Fees in 2011 for a 4-year-old in Massachusetts average $11,669 a year in a center-based program and $9,496 with a family child care provider, according to “Parents and the High Cost of Child Care: 2012 Report” – by Child Care Aware of America (formerly NACCRRA, the National Association of Child Care Resource & Referral Agencies). Fees for a Bay State infant average $14,980 in a center and $9,346 in family child care.
Although costs are down slightly from 2010, when center-based care averaged $16,500 for an infant and $12,200 for a 4-year-old, the report still counts Massachusetts among the 10 least affordable states for center-based care. The report calculates affordability by analyzing the cost of child care as a percentage of each state’s median income for two-parent families.
The relatively high cost of living and relatively high licensing standards in Massachusetts combine to make child care here particularly expensive. In Massachusetts and across the country, much of the cost of early education and care is borne by high fees for parents and low wages for early educators.
The annual cost for center-based child care exceeds a year’s in-state tuition and fees at a four-year public college in 35 states and the District of Columbia, the report finds.
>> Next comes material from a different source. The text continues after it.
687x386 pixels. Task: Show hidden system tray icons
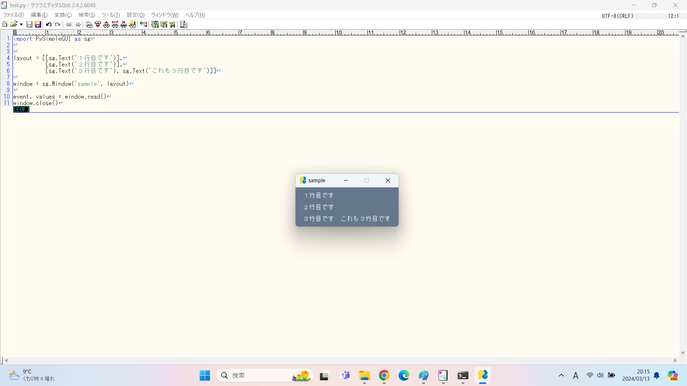[x=561, y=375]
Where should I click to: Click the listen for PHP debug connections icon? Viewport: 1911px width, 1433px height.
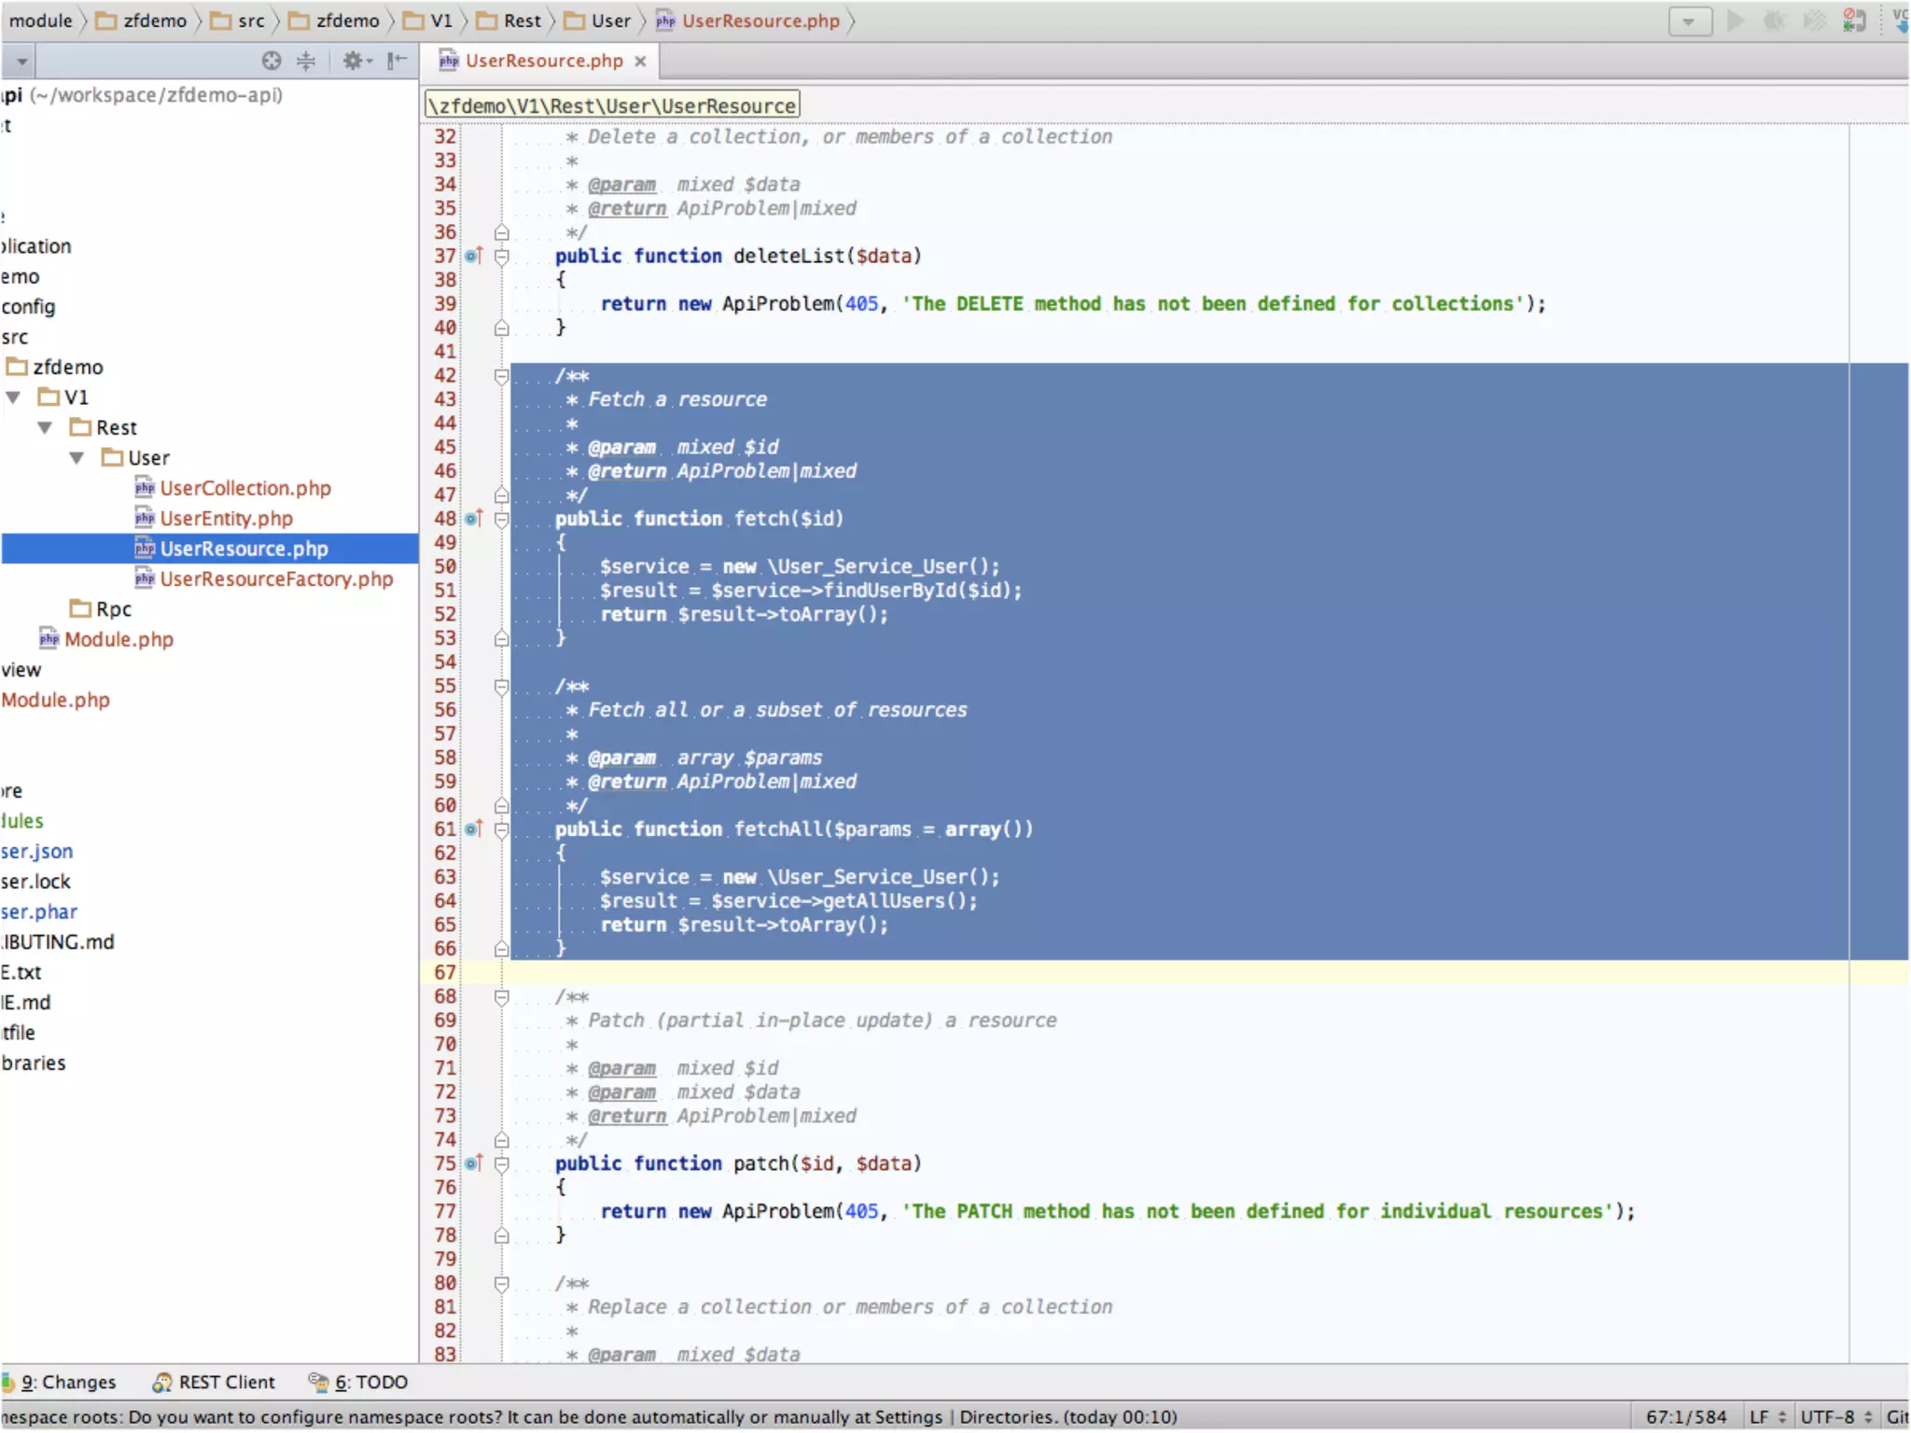[1853, 21]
And center-based care for two children – a 4-year-old and an infant – is higher than the average annual rent in all 50 states and the District of Columbia.
“Child care today is simply unaffordable for too many families. This is not a low-income issue. Families at nearly every income — except for the very wealthy — struggle with the cost of child care,” Ollie M. Smith, Child Care Aware’s interim executive director, said in a news release. “Affordability is important because for many families, the cost affects the settings they are able to choose. Parents want quality care. They want their children to be safe. But, too many families struggle with the cost of care as they hope for the best for their children.”
The federal government provides subsidies to eligible low-income families through the Child Care Development Block Grant (CCDBG). The 1.7 million children receiving CCDBG assistance represent only about one-sixth of eligible children, the new Child Care Aware report states. CCDBG funds can be used in unlicensed care, and roughly one-fifth of children receiving CCDBG aid are in unlicensed settings, the report notes.
Child Care Aware makes several recommendations, including urging the U.S. Congress to:
- Require the U.S. Department of Health and Human Services to define minimally acceptable quality child care.
- Require the National Academy of Sciences to study the true cost of quality care and to offer recommendations to Congress for financing to support quality options for parents.
- Reauthorize CCDBG and add requirements to improve the quality of care.